At first I didn't see any water. All the aisles were dry. But then I looked in the gutter. The water was almost a foot deep on the east end of the barn, and it was slowly making its way toward the much colder west end.
My sister Andrea was in the south calf pen, madly shoveling wet bedding and water out of it. It was a strange sight. Water filled the pen. The bedding floated on top like some strange floating island. The inhabitant of this sorry mess, a newborn heifer calf, was hopping around miserably. She kept trying to get on top of the bedding, which wasn't working so well.
I started scooping out the water onto the walkway, where it would pour into the gutters. As we worked, Andrea told me what had happened. Dad had been storing an old pillar in the calf pen. The dog or the calf must have knocked it over, and the post fell on a drinking cup, snapping it neatly off the wall, leaving the hose it was attached to running. It was a miracle that it was even discovered. Dad had been in the basement putting more wood in the furnace when he heard the well pump running. He knew there wasn't any water running in the house, so he had gone out to the barn to investigate.

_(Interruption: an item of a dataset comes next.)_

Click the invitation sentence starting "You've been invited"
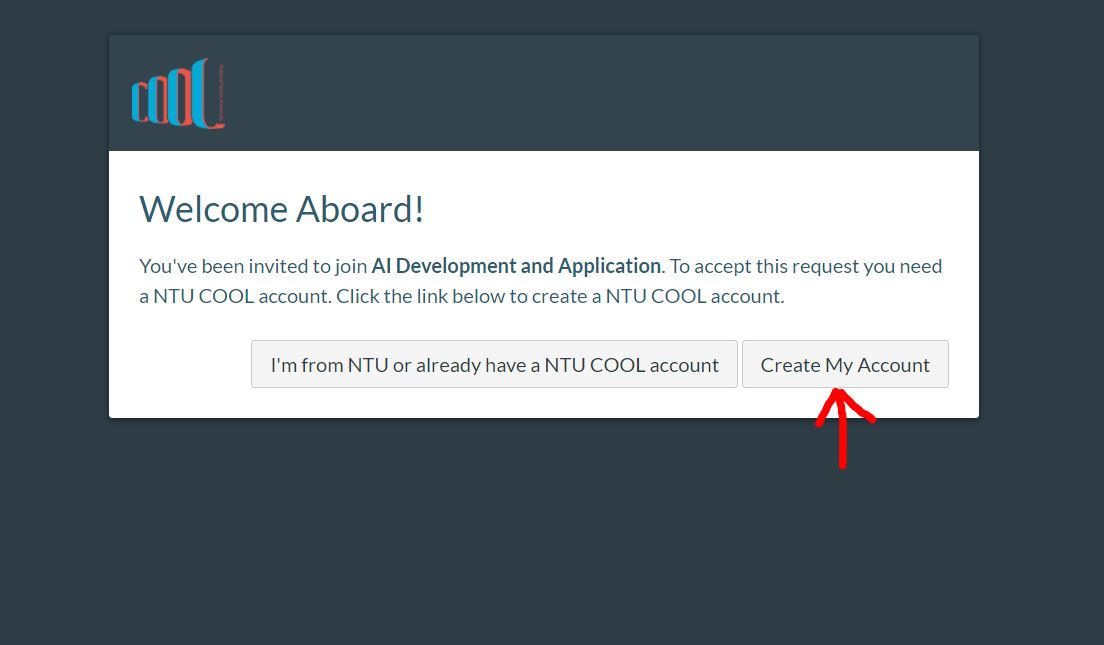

The calf was fine, but she was starting to panic. I picked her up and carrying her on my shoulders, I put her in the north pen and told Mary to get a towel and dry her off. I went back to help Andrea finish cleaning out the pen. Dad was there, fixing the drinking cup, and he immediately gave me a different job. "Sarah," he said. "You've got to stop the water from getting to the west end of the barn. If it gets down there and freezes, I don't know what we're going to do. Use as much straw as you have to, soak the water up and keep it from going any farther."

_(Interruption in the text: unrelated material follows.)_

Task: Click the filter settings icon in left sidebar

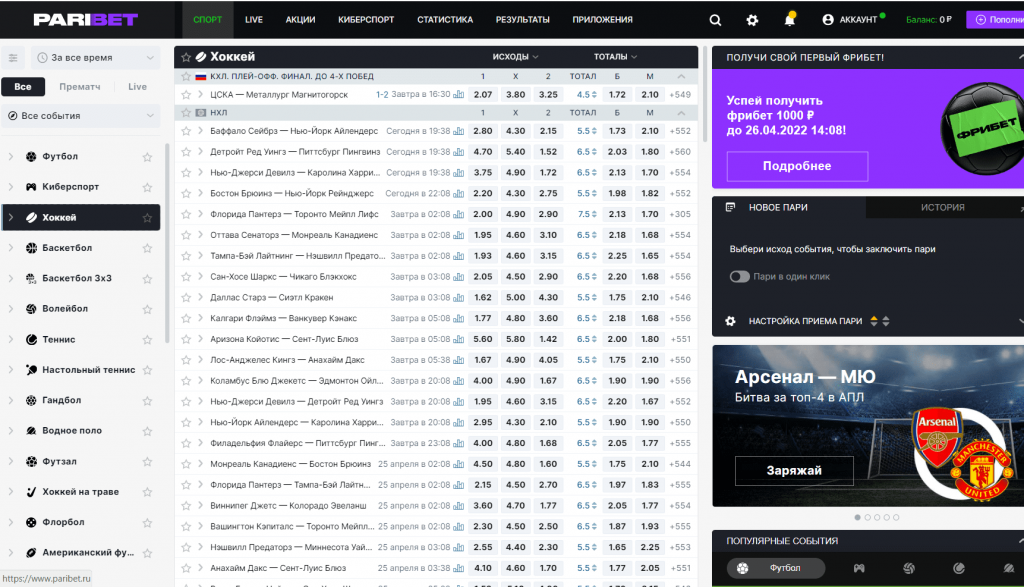Action: pos(13,58)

I ran and got the wheelbarrow and quickly filled it with bedding. Then I took it around the barn, stuffing straw in every space I could find in the gutter. I did this again and again.
By the time I was done, Andrea had cleaned and bedded the pen. Dad had fixed the drinking cup, and Mary had the calf dry.
"I'm done," I told Dad.
"I hope it works," he said, "Why do things like this always happen right when it gets below zero?"
"Murphy's Law, " I said, and laughed.
I carried the calf back to her pen. She lay down quickly, sighing and shivering. "Poor baby," I said, kneeling by her. "You were really scared weren't you?" I took her soft brown head in my hands and rubbed under her chin softly. Instantly, she relaxed. In a few seconds she was asleep.
"Oh!" Mary cried sympathetically, "the poor baby!" As I stood up Mary lay down next to the calf and hugged her. An orange cat immediately leapt up on my sister's back and curled up on her neck.
"Oh, Sarah, look!" she breathed, "Isn't she cute?" But really Mary was the cute one. Her messy blond hair spilled out from under her hat, framing her face, which was rosy red from the cold, her big blue eyes shining.
Not a lot of kids would willingly get out of bed to go outside in the freezing cold and deal with such a mess. "Thanks for coming out, Mary." I said, "You were a big help."
The next morning, it took Dad and I a long time to clean the barn because the gutters were so full of bedding. But we were just glad the gutters hadn't frozen.
Before Dad went to spread the load he came in and talked to me. "Well, good thing it didn't freeze," he said. "I don't know what we would've done then." Tongue in cheek, I replied, "I guess we would have had to shovel it all out by hand." I expected him to laugh, but instead he considered my comment seriously. "I never thought of that," he said, "I guess you get so dependent on machinery, you forget. Yeah, that's how we did it when I was a teenager." He laughed and started to walk away. "Well, that makes me feel a lot better," he said. "We'll never have to be afraid if that happens again."
I watched him go, stunned. I couldn't believe it. The idea of shoveling all the manure out by hand made him feel better? I fervently hoped I would never have to do that. Did he realize how many wheelbarrow loads of manure that would be? It would take all day! If not two....
Farm Fact: Cows can sense an impending storm by the lowering pressure before a storm and will lie down.